- [EXCERPTED DATA]:
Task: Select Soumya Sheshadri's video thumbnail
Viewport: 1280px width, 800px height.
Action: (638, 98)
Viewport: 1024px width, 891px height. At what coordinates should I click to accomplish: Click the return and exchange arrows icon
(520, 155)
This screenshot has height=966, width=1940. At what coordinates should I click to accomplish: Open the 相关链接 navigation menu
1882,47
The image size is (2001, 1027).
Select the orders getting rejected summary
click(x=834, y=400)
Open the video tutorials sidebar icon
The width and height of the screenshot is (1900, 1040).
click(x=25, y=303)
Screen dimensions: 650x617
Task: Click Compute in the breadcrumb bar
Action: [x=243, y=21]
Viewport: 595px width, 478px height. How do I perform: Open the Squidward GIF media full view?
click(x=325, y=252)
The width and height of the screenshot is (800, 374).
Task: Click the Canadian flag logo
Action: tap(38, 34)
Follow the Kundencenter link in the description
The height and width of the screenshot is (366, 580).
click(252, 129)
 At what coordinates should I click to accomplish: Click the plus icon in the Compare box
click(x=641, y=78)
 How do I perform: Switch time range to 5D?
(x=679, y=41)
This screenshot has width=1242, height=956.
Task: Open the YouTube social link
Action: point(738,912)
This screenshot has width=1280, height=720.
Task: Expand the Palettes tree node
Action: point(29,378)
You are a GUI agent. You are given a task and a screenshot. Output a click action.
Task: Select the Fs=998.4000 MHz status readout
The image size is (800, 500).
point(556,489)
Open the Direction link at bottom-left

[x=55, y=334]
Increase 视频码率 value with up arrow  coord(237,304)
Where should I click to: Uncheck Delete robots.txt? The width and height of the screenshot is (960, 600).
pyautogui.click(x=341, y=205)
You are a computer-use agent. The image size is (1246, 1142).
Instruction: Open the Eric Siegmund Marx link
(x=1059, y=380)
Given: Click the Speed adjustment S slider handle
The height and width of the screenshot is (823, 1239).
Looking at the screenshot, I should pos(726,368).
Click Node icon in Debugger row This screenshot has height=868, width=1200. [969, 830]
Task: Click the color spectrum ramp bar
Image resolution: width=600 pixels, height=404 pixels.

- [WORK TO COMPLETE]: Show, from the listing above, each line that contains the word "agent".

- [ANSWER FOR THE TASK]:
You are a GUI agent. You are given a task and a screenshot. Output a click action.
You are a computer-use agent. The image size is (1246, 1142).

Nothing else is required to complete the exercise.